6 things I dislike about MSDN

1. No date of publication/update - I often land up in MSDN via search engines. There have been countless times when I've read half-way through a piece of documentation and then found the article to be obsolete or referring to an older version. In recent years, MSDN does have a drop-down to switch between versions of the product documentation but this is not consistent across its range of products. Does it hurt to have a date of publication/update?
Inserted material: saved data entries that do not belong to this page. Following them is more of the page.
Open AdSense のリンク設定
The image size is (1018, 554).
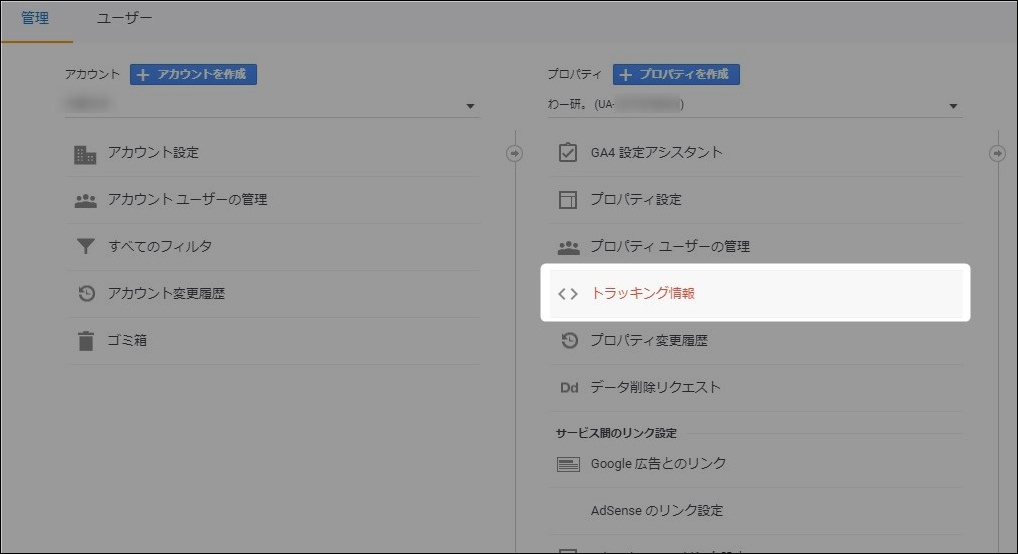click(656, 511)
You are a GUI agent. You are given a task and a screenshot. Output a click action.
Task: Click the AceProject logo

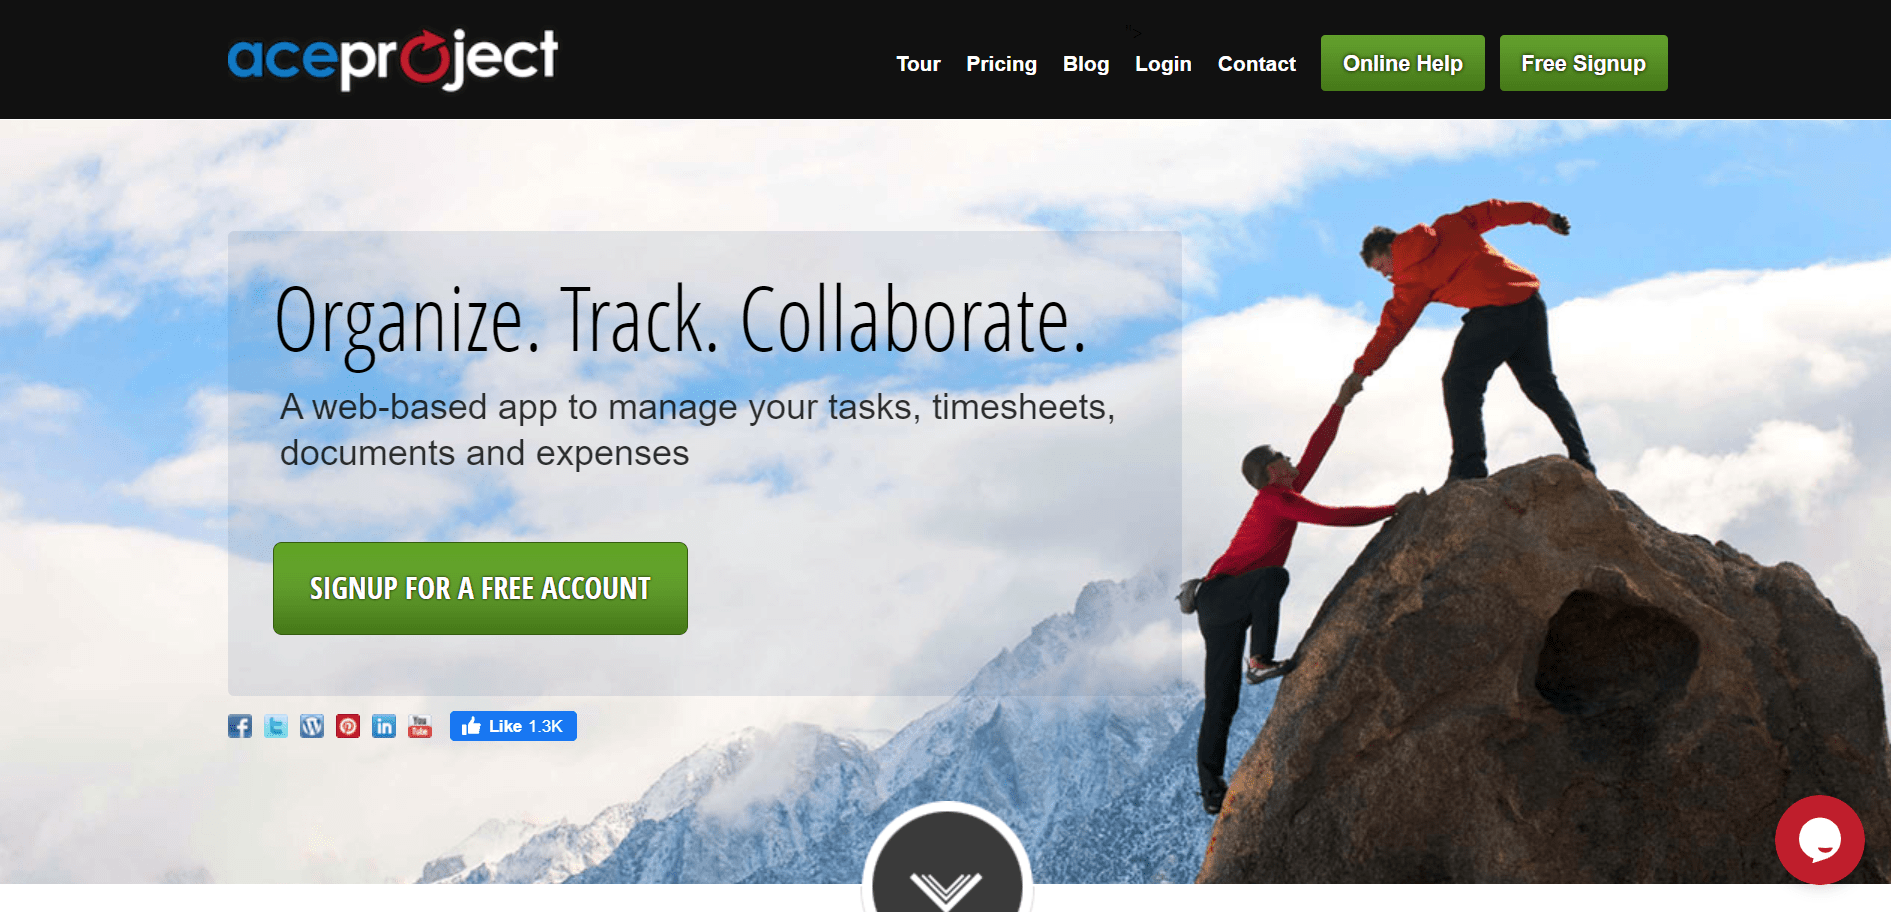[x=392, y=59]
2. Lacks images & illustrations - Realizing the importance of illustrations in quality content, Philip Greenspun, a teacher at MIT, donated $20,000 specifically to fund the creation and improvement of illustrations for Wikimedia. He wrote, “It occurred to me that when the dust settled on the Wikipedia versus Britannica question, the likely conclusion would be ‘Wikipedia is more up to date; Britannica has better illustrations.’”.

There are numerous places in MSDN, where I wished there were illustrations to go with the explanation. It is as if an MSDN article template doesn't allow images.

3. Not well-archived - SharePoint 2010 can be made to run on Windows Vista & Windows 7. MSDN used to have a detailed step by step article that I had bookmarked. When I wanted to forward that to a friend, I noticed that the content of the page had got replaced. I couldn't believe MSDN could remove it just like that instead of archiving it! Thankfully The Wayback Machine has a copy of  Setting Up the Development Environment for SharePoint 2010 on Windows Vista, Windows 7, and Windows Server 2008. There is no assurance that some nugget of MSDN info that you bookmarked will not lead you to a broken URL.

4. Inconsistent style - Microsoft publishes documentation on a whole range of products. When you switch from say, Azure to C# documentation, I would like the flow, organization and style of presentation to be similar. Instead, some sections have links that redirect you annoyingly to other sets of hyperlinks.

5. Hardly memorable URLs - Wikipedia has over 3 million articles in English (2011 estimate). With a little effort you can guess the URL for a topic once you understand the pattern by which Wikipedia builds URLs. Try doing that for a MSDN article.

6. Can't view output of code samples - The MSDN documentation on Bing Maps has some excellent code samples. However, you will have to copy the code and build your own sample to see it in action. For web-based samples, can't MSDN host those samples online so that readers can also try them out immediately. W3Schools has been letting readers run samples on their site since a very long time.